Na Austrália, a eleição de maio deste ano — realizada poucos dias após a votação no Canadá — seguiu um roteiro semelhante. Anthony Albanese, do Partido Trabalhista, buscava a reeleição, mas contava com apenas 20% de aprovação em janeiro e estava atrás nas pesquisas em relação a Peter Dutton, líder da Coalizão Liberal-Nacional.
A entrada de Trump no debate — sobretudo pelas similaridades entre ele e Dutton, além dos efeitos econômicos das tarifas impostas contra a Austrália e terceiros países — teve um efeito oposto ao pretendido. A postura de Albanese, centrada na defesa da autonomia australiana, da estabilidade institucional e na recusa em alinhar-se a Trump, encontrou forte ressonância junto ao eleitorado. Os trabalhistas tiveram sua maior vitória na Austrália desde as eleições de 2007.
Em todos estes casos, o padrão se repete: Trump mira governos que não compartilham sua visão de mundo e tenta constrangê-los por meio de sanções econômicas e declarações incendiárias. A intenção é deslegitimar, polarizar e projetar sua agenda internacionalmente. Mas os efeitos têm sido outros.
Informações direto ao ponto sobre o que realmente importa: assine gratuitamente a JOTA Principal, a nova newsletter do JOTA
Seu chauvinismo encontra nacionalismos alheios — mais cívicos e institucionais — que reagem em nome da soberania e da dignidade. Ao se colocar como agente externo de desestabilização, Trump acaba oferecendo aos seus alvos o que mais precisam em tempos de polarização: uma ameaça externa concreta capaz de unir forças internas.
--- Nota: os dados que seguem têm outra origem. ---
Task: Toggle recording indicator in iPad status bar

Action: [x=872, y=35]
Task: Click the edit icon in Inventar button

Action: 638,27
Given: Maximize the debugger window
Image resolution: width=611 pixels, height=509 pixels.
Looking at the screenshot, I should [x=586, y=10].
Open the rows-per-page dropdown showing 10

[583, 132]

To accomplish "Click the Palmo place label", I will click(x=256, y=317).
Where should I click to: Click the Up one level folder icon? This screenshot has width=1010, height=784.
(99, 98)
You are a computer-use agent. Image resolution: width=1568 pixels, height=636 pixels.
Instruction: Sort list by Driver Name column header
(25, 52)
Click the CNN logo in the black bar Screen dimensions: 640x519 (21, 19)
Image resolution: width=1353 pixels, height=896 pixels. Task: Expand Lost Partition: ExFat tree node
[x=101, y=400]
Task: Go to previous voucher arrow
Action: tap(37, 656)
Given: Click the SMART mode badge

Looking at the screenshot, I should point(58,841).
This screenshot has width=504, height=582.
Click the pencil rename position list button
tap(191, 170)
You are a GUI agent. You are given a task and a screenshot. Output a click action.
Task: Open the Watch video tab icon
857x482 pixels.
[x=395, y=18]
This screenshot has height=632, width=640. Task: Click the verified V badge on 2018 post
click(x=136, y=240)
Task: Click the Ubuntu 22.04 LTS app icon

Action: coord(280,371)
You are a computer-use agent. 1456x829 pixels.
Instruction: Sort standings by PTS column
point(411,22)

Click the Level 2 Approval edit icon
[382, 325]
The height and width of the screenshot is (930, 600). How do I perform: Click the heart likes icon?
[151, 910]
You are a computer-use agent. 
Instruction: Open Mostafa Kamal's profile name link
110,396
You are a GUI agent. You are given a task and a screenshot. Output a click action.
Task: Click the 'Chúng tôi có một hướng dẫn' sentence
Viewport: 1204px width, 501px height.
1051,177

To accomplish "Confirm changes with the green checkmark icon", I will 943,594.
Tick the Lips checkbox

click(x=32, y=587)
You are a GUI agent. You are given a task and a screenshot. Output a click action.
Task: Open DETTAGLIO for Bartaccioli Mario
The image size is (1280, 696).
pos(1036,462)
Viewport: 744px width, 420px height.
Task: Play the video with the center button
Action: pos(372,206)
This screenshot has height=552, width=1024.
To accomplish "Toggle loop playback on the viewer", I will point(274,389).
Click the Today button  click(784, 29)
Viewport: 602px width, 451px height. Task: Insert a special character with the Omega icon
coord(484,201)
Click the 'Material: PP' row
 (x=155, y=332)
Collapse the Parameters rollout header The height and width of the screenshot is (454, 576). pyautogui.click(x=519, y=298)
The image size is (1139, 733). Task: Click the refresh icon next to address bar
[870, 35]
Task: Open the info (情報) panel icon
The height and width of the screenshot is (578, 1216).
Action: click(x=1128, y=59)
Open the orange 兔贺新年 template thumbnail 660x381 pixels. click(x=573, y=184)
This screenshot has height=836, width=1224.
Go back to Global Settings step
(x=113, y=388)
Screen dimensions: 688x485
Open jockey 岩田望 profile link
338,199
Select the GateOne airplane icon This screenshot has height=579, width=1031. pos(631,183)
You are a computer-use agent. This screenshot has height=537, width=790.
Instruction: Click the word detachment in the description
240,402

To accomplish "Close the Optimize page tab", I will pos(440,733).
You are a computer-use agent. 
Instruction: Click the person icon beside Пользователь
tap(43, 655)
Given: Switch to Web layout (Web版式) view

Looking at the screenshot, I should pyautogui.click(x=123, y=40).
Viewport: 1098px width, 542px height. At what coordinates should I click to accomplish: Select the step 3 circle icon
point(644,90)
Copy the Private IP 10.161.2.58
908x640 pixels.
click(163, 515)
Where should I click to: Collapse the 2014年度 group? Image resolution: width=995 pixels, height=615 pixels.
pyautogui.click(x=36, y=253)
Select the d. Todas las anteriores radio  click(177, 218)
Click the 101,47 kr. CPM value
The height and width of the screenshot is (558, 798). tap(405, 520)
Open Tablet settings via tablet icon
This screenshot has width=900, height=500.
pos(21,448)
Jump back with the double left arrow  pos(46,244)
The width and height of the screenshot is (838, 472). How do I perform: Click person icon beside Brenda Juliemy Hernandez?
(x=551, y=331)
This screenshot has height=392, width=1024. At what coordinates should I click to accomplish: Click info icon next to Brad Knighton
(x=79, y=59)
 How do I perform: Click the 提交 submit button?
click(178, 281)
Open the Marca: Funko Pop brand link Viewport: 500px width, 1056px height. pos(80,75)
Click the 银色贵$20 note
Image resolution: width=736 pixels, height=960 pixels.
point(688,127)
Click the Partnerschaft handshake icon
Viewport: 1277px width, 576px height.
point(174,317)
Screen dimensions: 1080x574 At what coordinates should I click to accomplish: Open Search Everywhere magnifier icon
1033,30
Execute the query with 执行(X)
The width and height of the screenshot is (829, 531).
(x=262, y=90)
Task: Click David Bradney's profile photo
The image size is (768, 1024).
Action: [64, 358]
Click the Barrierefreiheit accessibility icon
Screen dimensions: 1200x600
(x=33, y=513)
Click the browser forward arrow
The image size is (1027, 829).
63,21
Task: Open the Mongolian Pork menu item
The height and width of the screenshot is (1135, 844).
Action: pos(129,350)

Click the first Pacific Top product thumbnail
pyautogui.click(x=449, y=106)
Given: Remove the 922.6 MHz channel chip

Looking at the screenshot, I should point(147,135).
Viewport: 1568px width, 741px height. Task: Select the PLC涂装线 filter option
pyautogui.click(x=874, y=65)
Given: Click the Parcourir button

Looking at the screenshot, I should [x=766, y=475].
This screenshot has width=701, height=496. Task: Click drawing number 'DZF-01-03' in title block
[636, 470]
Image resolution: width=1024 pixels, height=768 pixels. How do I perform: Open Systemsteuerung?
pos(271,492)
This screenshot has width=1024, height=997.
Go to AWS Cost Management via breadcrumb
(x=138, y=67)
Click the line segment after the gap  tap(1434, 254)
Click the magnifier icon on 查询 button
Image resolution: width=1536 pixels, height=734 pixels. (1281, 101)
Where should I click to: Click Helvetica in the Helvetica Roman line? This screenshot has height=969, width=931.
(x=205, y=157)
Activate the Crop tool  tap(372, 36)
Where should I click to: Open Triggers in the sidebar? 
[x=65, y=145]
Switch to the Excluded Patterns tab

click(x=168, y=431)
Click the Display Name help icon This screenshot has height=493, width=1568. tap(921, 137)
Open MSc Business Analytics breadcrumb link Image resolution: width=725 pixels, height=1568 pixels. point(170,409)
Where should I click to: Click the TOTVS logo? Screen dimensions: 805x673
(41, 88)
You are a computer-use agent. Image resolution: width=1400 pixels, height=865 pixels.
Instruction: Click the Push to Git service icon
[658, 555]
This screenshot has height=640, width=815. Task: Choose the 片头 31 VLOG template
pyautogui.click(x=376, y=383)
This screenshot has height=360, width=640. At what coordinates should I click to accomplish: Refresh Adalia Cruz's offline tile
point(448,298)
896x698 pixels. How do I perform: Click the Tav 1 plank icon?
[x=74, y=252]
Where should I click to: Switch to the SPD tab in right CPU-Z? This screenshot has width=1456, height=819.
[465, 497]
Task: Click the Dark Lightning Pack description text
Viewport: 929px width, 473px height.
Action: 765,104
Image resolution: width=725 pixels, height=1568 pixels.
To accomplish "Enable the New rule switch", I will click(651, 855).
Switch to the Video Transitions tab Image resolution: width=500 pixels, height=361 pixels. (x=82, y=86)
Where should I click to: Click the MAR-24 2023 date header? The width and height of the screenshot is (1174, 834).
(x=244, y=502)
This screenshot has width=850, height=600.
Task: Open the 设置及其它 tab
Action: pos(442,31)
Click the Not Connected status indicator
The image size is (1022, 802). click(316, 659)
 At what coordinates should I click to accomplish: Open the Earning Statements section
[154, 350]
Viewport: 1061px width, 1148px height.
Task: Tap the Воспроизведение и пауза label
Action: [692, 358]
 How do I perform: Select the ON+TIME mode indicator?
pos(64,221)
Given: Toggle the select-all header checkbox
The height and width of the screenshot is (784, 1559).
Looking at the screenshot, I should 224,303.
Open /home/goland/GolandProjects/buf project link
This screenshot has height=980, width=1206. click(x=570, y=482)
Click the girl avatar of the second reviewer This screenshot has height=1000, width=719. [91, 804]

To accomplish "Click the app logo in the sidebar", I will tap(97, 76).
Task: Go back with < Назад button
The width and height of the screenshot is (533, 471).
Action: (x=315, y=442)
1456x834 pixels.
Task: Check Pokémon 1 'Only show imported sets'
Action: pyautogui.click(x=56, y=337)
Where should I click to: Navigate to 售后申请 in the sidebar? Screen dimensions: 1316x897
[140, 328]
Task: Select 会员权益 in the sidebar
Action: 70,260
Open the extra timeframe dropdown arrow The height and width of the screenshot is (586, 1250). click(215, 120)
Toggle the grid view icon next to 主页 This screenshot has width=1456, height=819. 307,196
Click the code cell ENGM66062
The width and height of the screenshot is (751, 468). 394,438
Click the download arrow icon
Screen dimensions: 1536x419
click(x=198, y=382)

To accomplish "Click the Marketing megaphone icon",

No Canadá e na Austrália, a lição está dada. Quando Trump ameaçou de fora, seus alvos não caíram — se fortaleceram. Seus aliados locais não venceram — perderam força. Se, em 2026, repetir essa estratégia tentando influenciar as eleições brasileiras, Trump pode, mais uma vez, acabar fortalecendo quem gostaria de derrotar.
Neste sentido, forças progressistas no Brasil, no Canadá e na Austrália podem dizer: muito obrigado, Trump. Ao atacar de fora, ele tem ajudado a fortalecer o que há de progressista e democrático por dentro.